[Opening Data shown section]

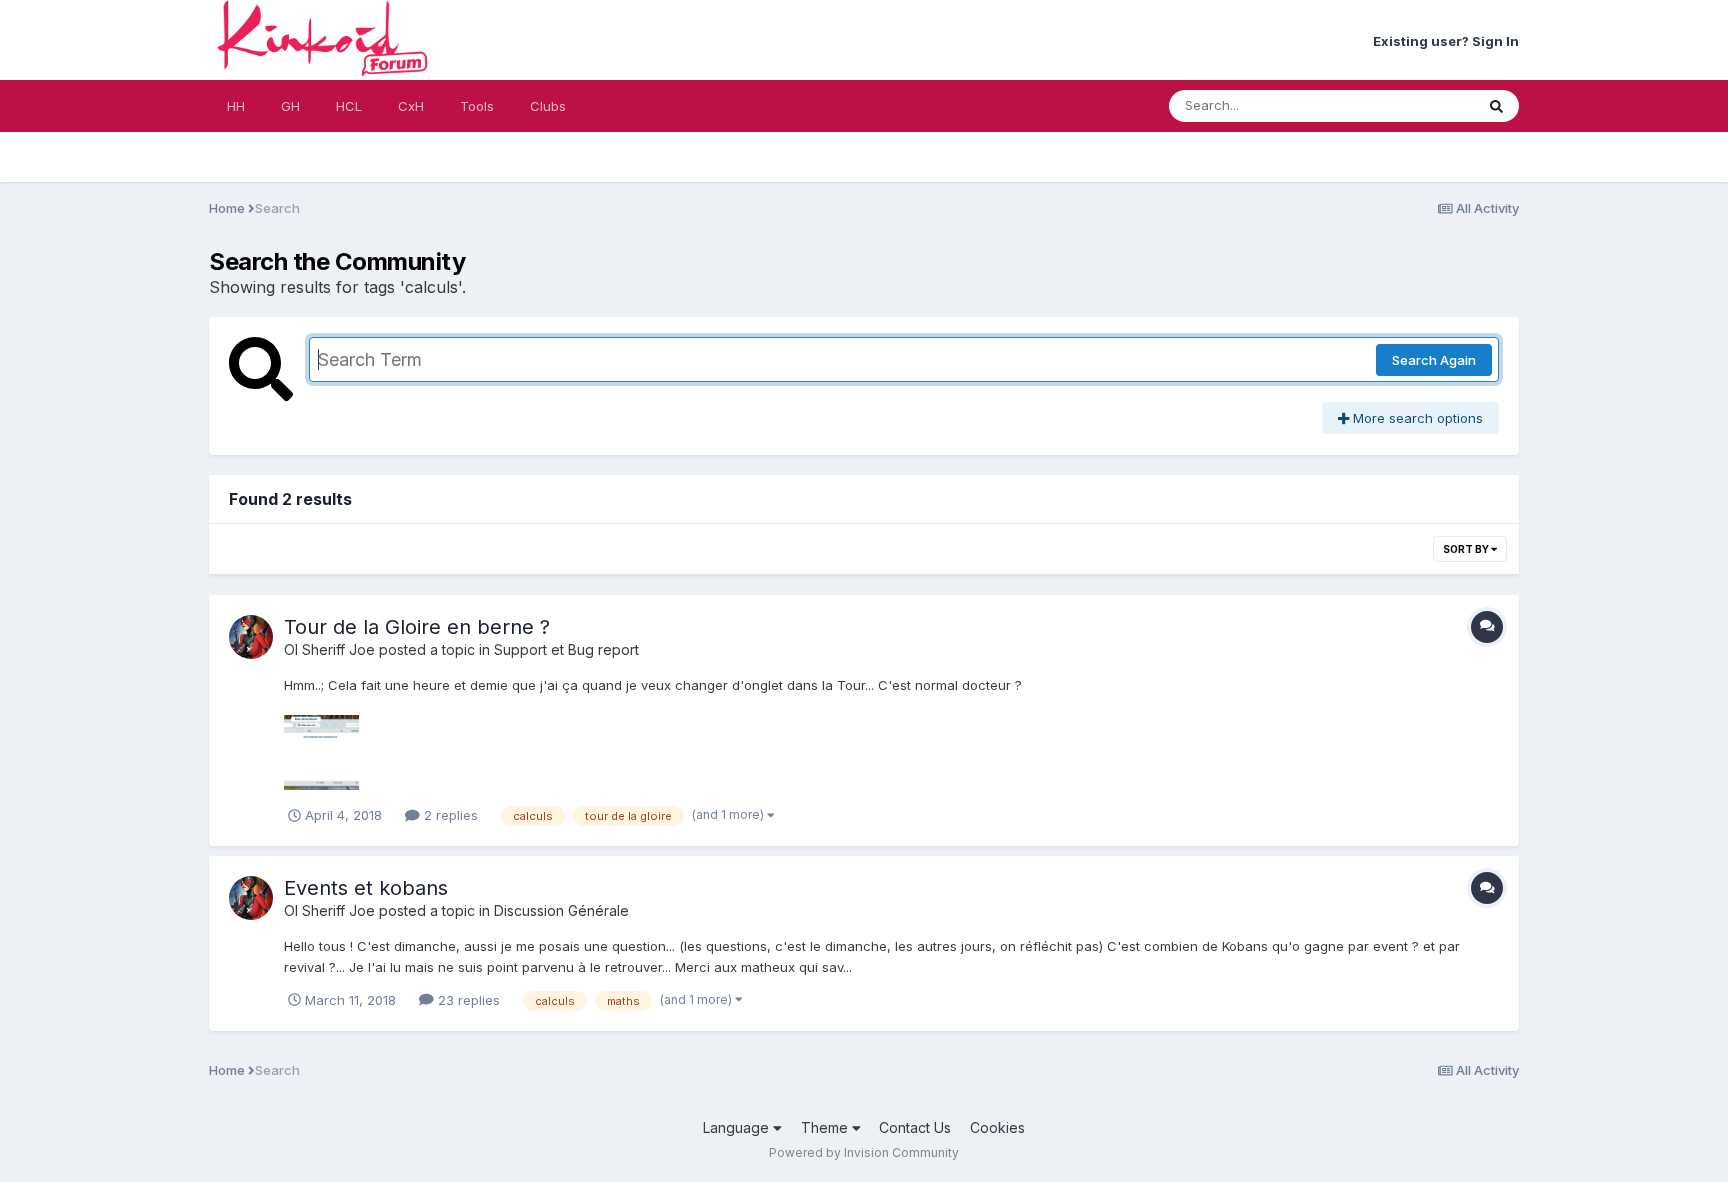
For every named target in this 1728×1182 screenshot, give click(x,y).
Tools (477, 106)
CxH (411, 106)
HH (236, 106)
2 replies (449, 815)
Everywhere (1412, 105)
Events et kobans (366, 888)
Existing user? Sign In (1446, 41)
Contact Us (915, 1127)
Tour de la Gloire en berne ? (417, 627)
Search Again (1434, 360)
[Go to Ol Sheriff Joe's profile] (251, 637)
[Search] (1496, 106)
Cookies (997, 1127)
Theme (826, 1127)
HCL (349, 106)
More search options (1416, 418)
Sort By (1467, 549)
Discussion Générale (561, 910)
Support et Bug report (566, 649)
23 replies (467, 1000)
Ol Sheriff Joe (329, 649)
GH (290, 106)
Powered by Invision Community (864, 1152)
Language (738, 1127)
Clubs (548, 106)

[Closing Data shown section]

Reproduce each entry exactly as written, but leave out the images.

Reply to the task:
For every named target in this 1728×1182 screenshot, give click(x,y).
Tools (477, 106)
CxH (411, 106)
HH (236, 106)
2 replies (449, 815)
Everywhere (1412, 105)
Events et kobans (366, 888)
Existing user? Sign In (1446, 41)
Contact Us (915, 1127)
Tour de la Gloire en berne ? (417, 627)
Search Again (1434, 360)
[Go to Ol Sheriff Joe's profile] (251, 637)
[Search] (1496, 106)
Cookies (997, 1127)
Theme (826, 1127)
HCL (349, 106)
More search options (1416, 418)
Sort By (1467, 549)
Discussion Générale (561, 910)
Support et Bug report (566, 649)
23 replies (467, 1000)
Ol Sheriff Joe (329, 649)
GH (290, 106)
Powered by Invision Community (864, 1152)
Language (738, 1127)
Clubs (548, 106)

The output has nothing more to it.